-- Start of Page excerpt --
The concavity parameter

concavity controls how aggressively the hull “cuts in” to follow the data boundary. It is the key tuning parameter for method = "concave".

Value Behaviour
1.0–1.5 Very tight – tracks the data boundary closely
2.0 Default – good balance for most tissue shapes
3.0–5.0 Relaxed – approaches the convex hull

When to use lower values: C-shapes, crescents, U-shapes, any tissue with a notch or bay. When to use higher values: Dense blobs where you want a smooth, padded boundary. If you see the mask cutting through the interior of your tissue, increase concavity. If it fills in empty space at concavities, decrease it.


Section 4 – Multi-cluster blobs: connected vs. isolated masks

When tissue fragments are well-separated, a low kde_threshold will produce a single mask that bridges them (because the KDE density never drops to zero between clusters at low thresholds). A higher threshold separates them into distinct polygons.
-- End of Page excerpt --
What to produce = The excerpt on the concavity parameter names the shapes for which lower concavity values are recommended. List all of them.
-- Start of Given information --
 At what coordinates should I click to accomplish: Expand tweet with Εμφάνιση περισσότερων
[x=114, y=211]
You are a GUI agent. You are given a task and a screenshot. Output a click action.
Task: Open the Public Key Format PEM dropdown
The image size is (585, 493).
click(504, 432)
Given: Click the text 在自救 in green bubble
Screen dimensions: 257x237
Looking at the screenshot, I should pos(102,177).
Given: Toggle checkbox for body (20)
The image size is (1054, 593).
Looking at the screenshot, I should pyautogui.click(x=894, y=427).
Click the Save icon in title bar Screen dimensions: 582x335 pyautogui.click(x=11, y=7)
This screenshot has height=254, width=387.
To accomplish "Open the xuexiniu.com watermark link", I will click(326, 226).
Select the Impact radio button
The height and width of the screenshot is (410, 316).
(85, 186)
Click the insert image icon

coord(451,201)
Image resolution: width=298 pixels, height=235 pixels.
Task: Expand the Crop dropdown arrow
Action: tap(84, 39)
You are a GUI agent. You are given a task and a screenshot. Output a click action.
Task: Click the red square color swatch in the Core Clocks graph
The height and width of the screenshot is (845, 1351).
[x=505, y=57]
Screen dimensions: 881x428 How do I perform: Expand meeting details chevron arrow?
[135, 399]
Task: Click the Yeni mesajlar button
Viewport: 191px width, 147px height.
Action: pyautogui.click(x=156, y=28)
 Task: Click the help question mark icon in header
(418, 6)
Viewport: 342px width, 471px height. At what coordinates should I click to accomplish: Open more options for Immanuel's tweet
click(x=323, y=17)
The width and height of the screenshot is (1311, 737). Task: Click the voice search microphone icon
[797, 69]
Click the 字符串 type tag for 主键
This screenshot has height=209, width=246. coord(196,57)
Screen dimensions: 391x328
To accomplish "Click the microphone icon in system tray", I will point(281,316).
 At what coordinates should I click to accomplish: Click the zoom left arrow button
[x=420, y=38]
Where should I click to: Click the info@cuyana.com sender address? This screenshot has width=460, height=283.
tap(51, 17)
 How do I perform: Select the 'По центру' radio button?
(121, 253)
-- End of Given information --
Solution to this problem = C-shapes, crescents, U-shapes, and any tissue with a notch or bay.